標本No.2 オオスズメバチ 2
僕は帰宅するとすぐに、貸してもらった図鑑を開いて、ヒラタチャタテについて調べた。それは、古本のページなどを徘徊している、体長1mmくらいの昆虫だ。何となく人間の周りにいる虫だが、日頃気に留めることはほとんどない。なぜ「テスト」の問題にこんな虫を選んだのか、不思議だった。けれど、とにかく10匹集めようと思った。ミヤマクワガタが欲しいこともあったが、それにも増して、もういちど畦地さんに会いたかった。

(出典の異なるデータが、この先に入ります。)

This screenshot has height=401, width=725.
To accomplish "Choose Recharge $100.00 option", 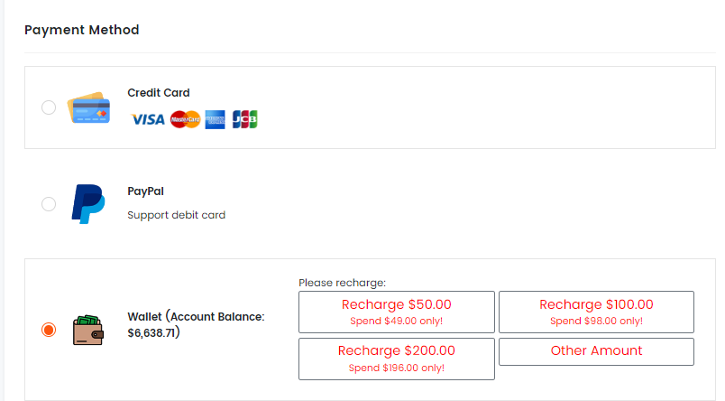I will (596, 312).
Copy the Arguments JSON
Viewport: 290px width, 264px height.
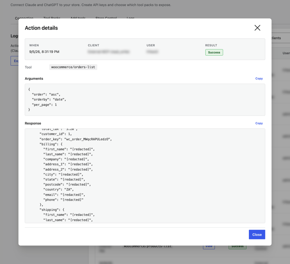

貸してくれた吸虫管というのは、指やピンセットでは摘めないくらい小さな虫を捕えるための道具だ。試験管のようなガラス瓶に、ビニル管が二本差してある。一方の管を口に咥え、他の管の端を虫に近付ける。管を吸うと、虫がガラス瓶に吸い込まれる仕組みだ。
時たま何気なく見かけるヒラタチャタテだが、いざ見つけようとすると、なかなか見つからない。僕は母に事情を話し、見かけたら教えてくれるように頼んだ。
「いいよ。見かけたら、すぐ知らせる」
母は、快諾してくれた。
父には、何となく頼みづらかった。父は、技術者として企業に勤めていたが、毎日帰宅が遅かった。それに、あまりしゃべらない人だった。僕は物心ついた時から、何となく近づきがたい雰囲気を感じて、敬遠していた。
翌日、勇人君の家に行って、勇人君にもヒラタチャタテの採集を頼んだ。勇人君は、引き受けてくれた。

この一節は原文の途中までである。